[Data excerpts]

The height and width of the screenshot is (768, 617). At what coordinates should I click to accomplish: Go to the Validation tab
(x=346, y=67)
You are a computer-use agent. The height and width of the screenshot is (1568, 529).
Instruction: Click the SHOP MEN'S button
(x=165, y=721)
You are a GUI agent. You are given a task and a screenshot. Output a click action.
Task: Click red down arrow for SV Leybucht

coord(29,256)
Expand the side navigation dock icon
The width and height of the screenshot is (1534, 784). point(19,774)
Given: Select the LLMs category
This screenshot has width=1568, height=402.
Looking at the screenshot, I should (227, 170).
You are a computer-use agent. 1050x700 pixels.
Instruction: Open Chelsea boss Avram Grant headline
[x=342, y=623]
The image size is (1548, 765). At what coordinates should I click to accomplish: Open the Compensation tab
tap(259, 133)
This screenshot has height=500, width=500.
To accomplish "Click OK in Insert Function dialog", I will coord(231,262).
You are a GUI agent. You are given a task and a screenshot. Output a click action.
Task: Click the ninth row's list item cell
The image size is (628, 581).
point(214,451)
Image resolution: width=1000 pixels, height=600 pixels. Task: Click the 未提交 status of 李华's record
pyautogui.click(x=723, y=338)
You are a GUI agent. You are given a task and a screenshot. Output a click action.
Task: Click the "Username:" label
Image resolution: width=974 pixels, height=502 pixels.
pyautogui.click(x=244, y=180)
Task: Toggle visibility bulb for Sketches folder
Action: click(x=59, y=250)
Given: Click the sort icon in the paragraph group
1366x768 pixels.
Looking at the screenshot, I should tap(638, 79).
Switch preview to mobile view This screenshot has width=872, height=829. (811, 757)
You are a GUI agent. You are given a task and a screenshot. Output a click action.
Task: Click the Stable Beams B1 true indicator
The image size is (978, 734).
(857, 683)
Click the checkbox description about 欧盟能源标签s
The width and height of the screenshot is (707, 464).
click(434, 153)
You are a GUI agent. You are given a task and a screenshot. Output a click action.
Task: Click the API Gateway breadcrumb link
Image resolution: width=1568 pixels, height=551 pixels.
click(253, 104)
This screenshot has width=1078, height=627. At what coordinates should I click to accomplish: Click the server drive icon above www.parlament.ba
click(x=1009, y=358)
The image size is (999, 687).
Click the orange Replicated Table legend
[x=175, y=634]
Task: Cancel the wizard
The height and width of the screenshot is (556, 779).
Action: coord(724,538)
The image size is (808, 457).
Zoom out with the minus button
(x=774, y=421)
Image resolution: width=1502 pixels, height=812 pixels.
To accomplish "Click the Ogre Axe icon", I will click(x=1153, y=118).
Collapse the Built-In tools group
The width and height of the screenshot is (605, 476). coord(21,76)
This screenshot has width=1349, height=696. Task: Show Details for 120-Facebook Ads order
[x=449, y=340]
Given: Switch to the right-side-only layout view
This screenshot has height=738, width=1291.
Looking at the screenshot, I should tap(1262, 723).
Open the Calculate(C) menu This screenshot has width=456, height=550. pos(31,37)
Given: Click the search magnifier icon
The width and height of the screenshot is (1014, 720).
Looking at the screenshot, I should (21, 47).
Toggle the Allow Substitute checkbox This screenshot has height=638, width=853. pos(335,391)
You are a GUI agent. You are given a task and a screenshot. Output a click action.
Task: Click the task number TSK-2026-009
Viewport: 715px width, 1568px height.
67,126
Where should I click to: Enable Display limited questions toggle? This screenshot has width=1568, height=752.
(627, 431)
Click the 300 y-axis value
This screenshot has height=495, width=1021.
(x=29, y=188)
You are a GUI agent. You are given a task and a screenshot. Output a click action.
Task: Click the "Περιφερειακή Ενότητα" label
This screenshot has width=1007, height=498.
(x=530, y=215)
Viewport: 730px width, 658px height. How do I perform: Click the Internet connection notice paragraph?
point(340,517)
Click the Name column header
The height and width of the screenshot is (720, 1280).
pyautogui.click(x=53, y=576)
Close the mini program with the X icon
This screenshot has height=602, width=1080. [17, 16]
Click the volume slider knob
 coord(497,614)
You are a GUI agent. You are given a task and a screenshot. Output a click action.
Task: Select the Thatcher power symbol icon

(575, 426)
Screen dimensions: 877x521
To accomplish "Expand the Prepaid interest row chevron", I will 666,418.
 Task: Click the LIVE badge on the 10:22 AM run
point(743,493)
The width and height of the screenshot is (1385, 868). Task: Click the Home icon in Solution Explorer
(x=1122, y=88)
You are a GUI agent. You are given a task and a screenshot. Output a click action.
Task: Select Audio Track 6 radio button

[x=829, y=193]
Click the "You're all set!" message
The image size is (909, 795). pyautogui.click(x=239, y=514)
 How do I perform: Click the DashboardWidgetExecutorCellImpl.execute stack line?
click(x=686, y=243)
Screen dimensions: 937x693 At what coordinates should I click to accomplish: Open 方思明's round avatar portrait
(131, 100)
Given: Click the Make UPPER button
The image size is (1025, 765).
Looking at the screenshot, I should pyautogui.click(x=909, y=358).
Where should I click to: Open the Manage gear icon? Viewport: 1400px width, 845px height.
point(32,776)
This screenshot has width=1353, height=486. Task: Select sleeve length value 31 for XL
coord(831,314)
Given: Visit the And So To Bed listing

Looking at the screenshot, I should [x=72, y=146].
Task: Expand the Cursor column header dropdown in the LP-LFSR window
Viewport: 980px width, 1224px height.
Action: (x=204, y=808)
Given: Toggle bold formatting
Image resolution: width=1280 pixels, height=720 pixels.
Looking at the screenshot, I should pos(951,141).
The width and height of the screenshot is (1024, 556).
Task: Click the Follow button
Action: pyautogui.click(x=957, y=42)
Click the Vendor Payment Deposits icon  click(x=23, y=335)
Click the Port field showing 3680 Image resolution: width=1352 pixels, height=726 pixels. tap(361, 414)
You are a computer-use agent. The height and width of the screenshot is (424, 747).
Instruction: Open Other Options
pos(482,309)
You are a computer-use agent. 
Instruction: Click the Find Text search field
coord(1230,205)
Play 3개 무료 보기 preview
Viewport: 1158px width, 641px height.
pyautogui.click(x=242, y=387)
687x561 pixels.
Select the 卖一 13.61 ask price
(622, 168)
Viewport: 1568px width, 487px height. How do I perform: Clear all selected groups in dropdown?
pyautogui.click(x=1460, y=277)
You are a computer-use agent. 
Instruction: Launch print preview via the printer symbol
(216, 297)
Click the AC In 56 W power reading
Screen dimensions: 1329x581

# Your instructions
Could you reproduce every entry above exactly as written?

# Answer box
The height and width of the screenshot is (768, 617). At what coordinates should I click to accomplish: Go to the Validation tab
(x=346, y=67)
You are a computer-use agent. The height and width of the screenshot is (1568, 529).
Instruction: Click the SHOP MEN'S button
(x=165, y=721)
You are a GUI agent. You are given a task and a screenshot. Output a click action.
Task: Click red down arrow for SV Leybucht

coord(29,256)
Expand the side navigation dock icon
The width and height of the screenshot is (1534, 784). point(19,774)
Given: Select the LLMs category
This screenshot has width=1568, height=402.
Looking at the screenshot, I should (227, 170).
You are a computer-use agent. 1050x700 pixels.
Instruction: Open Chelsea boss Avram Grant headline
[x=342, y=623]
The image size is (1548, 765). At what coordinates should I click to accomplish: Open the Compensation tab
tap(259, 133)
This screenshot has height=500, width=500.
To accomplish "Click OK in Insert Function dialog", I will coord(231,262).
You are a GUI agent. You are given a task and a screenshot. Output a click action.
Task: Click the ninth row's list item cell
The image size is (628, 581).
point(214,451)
Image resolution: width=1000 pixels, height=600 pixels. Task: Click the 未提交 status of 李华's record
pyautogui.click(x=723, y=338)
You are a GUI agent. You are given a task and a screenshot. Output a click action.
Task: Click the "Username:" label
Image resolution: width=974 pixels, height=502 pixels.
pyautogui.click(x=244, y=180)
Task: Toggle visibility bulb for Sketches folder
Action: click(x=59, y=250)
Given: Click the sort icon in the paragraph group
1366x768 pixels.
Looking at the screenshot, I should tap(638, 79).
Switch preview to mobile view This screenshot has width=872, height=829. (811, 757)
You are a GUI agent. You are given a task and a screenshot. Output a click action.
Task: Click the Stable Beams B1 true indicator
The image size is (978, 734).
(857, 683)
Click the checkbox description about 欧盟能源标签s
The width and height of the screenshot is (707, 464).
click(434, 153)
You are a GUI agent. You are given a task and a screenshot. Output a click action.
Task: Click the API Gateway breadcrumb link
Image resolution: width=1568 pixels, height=551 pixels.
click(253, 104)
This screenshot has width=1078, height=627. At what coordinates should I click to accomplish: Click the server drive icon above www.parlament.ba
click(x=1009, y=358)
The image size is (999, 687).
Click the orange Replicated Table legend
[x=175, y=634]
Task: Cancel the wizard
The height and width of the screenshot is (556, 779).
Action: coord(724,538)
The image size is (808, 457).
Zoom out with the minus button
(x=774, y=421)
Image resolution: width=1502 pixels, height=812 pixels.
To accomplish "Click the Ogre Axe icon", I will click(x=1153, y=118).
Collapse the Built-In tools group
The width and height of the screenshot is (605, 476). coord(21,76)
This screenshot has width=1349, height=696. Task: Show Details for 120-Facebook Ads order
[x=449, y=340]
Given: Switch to the right-side-only layout view
This screenshot has height=738, width=1291.
Looking at the screenshot, I should tap(1262, 723).
Open the Calculate(C) menu This screenshot has width=456, height=550. pos(31,37)
Given: Click the search magnifier icon
The width and height of the screenshot is (1014, 720).
Looking at the screenshot, I should (21, 47).
Toggle the Allow Substitute checkbox This screenshot has height=638, width=853. pos(335,391)
You are a GUI agent. You are given a task and a screenshot. Output a click action.
Task: Click the task number TSK-2026-009
Viewport: 715px width, 1568px height.
67,126
Where should I click to: Enable Display limited questions toggle? This screenshot has width=1568, height=752.
(627, 431)
Click the 300 y-axis value
This screenshot has height=495, width=1021.
(x=29, y=188)
You are a GUI agent. You are given a task and a screenshot. Output a click action.
Task: Click the "Περιφερειακή Ενότητα" label
This screenshot has width=1007, height=498.
(x=530, y=215)
Viewport: 730px width, 658px height. How do I perform: Click the Internet connection notice paragraph?
point(340,517)
Click the Name column header
The height and width of the screenshot is (720, 1280).
pyautogui.click(x=53, y=576)
Close the mini program with the X icon
This screenshot has height=602, width=1080. [17, 16]
Click the volume slider knob
 coord(497,614)
You are a GUI agent. You are given a task and a screenshot. Output a click action.
Task: Select the Thatcher power symbol icon

(575, 426)
Screen dimensions: 877x521
To accomplish "Expand the Prepaid interest row chevron", I will 666,418.
 Task: Click the LIVE badge on the 10:22 AM run
point(743,493)
The width and height of the screenshot is (1385, 868). Task: Click the Home icon in Solution Explorer
(x=1122, y=88)
You are a GUI agent. You are given a task and a screenshot. Output a click action.
Task: Select Audio Track 6 radio button

[x=829, y=193]
Click the "You're all set!" message
The image size is (909, 795). pyautogui.click(x=239, y=514)
 How do I perform: Click the DashboardWidgetExecutorCellImpl.execute stack line?
click(x=686, y=243)
Screen dimensions: 937x693 At what coordinates should I click to accomplish: Open 方思明's round avatar portrait
(131, 100)
Given: Click the Make UPPER button
The image size is (1025, 765).
Looking at the screenshot, I should pyautogui.click(x=909, y=358).
Where should I click to: Open the Manage gear icon? Viewport: 1400px width, 845px height.
point(32,776)
This screenshot has width=1353, height=486. Task: Select sleeve length value 31 for XL
coord(831,314)
Given: Visit the And So To Bed listing

Looking at the screenshot, I should [x=72, y=146].
Task: Expand the Cursor column header dropdown in the LP-LFSR window
Viewport: 980px width, 1224px height.
Action: (x=204, y=808)
Given: Toggle bold formatting
Image resolution: width=1280 pixels, height=720 pixels.
Looking at the screenshot, I should pos(951,141).
The width and height of the screenshot is (1024, 556).
Task: Click the Follow button
Action: pyautogui.click(x=957, y=42)
Click the Vendor Payment Deposits icon  click(x=23, y=335)
Click the Port field showing 3680 Image resolution: width=1352 pixels, height=726 pixels. tap(361, 414)
You are a computer-use agent. The height and width of the screenshot is (424, 747).
Instruction: Open Other Options
pos(482,309)
You are a computer-use agent. 
Instruction: Click the Find Text search field
coord(1230,205)
Play 3개 무료 보기 preview
Viewport: 1158px width, 641px height.
pyautogui.click(x=242, y=387)
687x561 pixels.
Select the 卖一 13.61 ask price
(622, 168)
Viewport: 1568px width, 487px height. How do I perform: Clear all selected groups in dropdown?
pyautogui.click(x=1460, y=277)
You are a computer-use agent. 
Instruction: Launch print preview via the printer symbol
(216, 297)
Click the AC In 56 W power reading
Screen dimensions: 1329x581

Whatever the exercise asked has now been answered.